Historians do not make sweeping, incendiary statements like this one from Hannah-Jones’s lead essay in both the original and book versions: “In response to black demands for [their] rights, white Americans strung them from trees, beat them and dumped their bodies in muddy rivers, assassinated them in their front yards, firebombed them on buses, mauled them with dogs, peeled back their skin with fire hoses and murdered their children with explosives set off inside a church.”
As professor Lynn Uzzell noted, out of the 77 times the term “white” appears in Hannah-Jones’s 1619 Project, 35 times white people are presented as holding “some kind of power or privilege (almost always unearned or illegitimate)” and in 32 cases, “the word is associated with oppression, injustice, or cruelty.”

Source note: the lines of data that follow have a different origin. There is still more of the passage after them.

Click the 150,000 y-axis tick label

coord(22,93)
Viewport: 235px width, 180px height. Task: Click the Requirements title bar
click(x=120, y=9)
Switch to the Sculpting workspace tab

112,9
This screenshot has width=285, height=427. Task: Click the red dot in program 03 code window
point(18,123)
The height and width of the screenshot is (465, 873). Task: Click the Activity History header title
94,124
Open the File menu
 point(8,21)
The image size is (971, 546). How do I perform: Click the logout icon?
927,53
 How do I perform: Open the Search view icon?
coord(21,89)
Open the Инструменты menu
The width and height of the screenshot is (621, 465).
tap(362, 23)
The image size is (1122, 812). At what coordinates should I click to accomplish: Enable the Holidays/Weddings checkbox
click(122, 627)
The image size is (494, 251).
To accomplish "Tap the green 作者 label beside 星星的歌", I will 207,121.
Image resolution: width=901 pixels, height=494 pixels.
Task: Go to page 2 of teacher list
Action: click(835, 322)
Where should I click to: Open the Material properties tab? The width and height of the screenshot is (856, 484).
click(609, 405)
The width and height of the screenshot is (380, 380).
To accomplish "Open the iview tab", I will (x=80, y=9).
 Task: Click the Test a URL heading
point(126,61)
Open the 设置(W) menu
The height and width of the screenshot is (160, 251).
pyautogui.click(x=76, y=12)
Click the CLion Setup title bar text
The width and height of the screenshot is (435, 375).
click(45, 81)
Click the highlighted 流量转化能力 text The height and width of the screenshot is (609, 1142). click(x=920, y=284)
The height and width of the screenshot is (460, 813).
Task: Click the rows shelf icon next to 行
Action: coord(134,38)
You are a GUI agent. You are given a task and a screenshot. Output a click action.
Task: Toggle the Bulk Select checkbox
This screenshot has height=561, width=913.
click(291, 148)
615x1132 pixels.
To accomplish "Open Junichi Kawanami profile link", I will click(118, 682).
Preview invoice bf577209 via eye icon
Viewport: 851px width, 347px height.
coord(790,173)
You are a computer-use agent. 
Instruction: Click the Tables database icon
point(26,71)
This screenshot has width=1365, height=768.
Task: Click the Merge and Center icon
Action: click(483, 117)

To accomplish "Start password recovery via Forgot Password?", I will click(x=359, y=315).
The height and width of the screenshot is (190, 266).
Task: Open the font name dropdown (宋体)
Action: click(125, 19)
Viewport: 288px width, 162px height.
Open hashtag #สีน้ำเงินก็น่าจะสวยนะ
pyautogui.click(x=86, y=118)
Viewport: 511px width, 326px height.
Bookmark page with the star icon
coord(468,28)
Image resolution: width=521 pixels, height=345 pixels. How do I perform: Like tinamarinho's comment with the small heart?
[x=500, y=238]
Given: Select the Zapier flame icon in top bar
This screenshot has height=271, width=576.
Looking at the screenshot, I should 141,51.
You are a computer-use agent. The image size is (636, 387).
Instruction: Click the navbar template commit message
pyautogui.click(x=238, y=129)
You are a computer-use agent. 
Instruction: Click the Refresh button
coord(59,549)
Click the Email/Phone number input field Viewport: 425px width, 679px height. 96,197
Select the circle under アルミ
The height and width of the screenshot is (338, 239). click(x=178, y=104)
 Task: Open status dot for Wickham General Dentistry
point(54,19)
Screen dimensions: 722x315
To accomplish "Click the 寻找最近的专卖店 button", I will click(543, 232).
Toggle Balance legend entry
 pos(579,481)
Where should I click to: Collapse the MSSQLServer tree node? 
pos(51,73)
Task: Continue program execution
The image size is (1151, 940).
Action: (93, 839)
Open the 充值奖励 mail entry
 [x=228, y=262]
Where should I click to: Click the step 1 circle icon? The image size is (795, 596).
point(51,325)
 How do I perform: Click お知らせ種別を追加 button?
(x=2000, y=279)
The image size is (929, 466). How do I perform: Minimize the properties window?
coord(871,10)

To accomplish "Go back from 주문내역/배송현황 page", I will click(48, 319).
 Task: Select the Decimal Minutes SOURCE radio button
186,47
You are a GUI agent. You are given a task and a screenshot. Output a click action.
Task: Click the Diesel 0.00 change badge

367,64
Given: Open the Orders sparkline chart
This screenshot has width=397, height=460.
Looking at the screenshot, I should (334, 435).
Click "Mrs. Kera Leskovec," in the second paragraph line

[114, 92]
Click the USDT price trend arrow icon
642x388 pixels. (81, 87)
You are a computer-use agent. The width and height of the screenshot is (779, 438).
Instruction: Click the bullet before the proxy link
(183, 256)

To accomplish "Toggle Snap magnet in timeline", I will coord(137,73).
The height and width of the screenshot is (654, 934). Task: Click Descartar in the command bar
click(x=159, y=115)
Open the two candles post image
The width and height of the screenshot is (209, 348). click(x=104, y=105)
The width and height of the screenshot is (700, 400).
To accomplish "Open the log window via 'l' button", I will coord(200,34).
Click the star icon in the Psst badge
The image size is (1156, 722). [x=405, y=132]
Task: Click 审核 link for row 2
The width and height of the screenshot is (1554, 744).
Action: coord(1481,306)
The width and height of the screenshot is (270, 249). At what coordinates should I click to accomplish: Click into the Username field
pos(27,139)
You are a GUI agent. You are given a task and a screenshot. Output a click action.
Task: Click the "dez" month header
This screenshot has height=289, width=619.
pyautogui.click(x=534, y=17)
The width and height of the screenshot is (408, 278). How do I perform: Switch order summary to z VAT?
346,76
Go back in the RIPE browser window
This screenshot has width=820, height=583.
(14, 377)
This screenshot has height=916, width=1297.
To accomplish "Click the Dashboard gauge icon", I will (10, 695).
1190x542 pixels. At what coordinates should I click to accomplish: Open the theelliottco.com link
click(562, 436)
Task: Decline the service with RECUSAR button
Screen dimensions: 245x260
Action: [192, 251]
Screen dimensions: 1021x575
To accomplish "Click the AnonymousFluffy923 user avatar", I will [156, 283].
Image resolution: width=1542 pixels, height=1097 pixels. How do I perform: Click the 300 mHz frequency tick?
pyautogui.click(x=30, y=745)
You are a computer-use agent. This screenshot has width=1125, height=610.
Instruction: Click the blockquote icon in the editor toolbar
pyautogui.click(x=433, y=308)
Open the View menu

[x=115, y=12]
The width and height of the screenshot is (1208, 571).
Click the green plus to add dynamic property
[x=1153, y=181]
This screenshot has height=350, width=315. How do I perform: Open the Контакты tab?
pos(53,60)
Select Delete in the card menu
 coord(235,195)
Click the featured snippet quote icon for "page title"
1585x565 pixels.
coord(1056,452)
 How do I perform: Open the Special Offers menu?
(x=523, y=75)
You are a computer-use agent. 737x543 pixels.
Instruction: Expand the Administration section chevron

Kindergartners are being read the 1619 Project picture book, “Born on the Water.” They will be told that people in Africa were “kidnapped” exclusively by “white people,” who “traded another’s child / another’s momma and daddy” whom they viewed as “not human” and to be “bought and sold … alongside horses and chairs.” That is not an accurate depiction of this complex situation, and simplifying in this way encourages racial bitterness.
We know Hannah-Jones knows that white people are not all to blame and that black people also participated in the horrors of slavery, but she pushes such lies anyway. With Hannah-Jones revealing herself to be a liar over and over, there should be no more doubts about the need to take the 1619 Project propaganda out of our schools.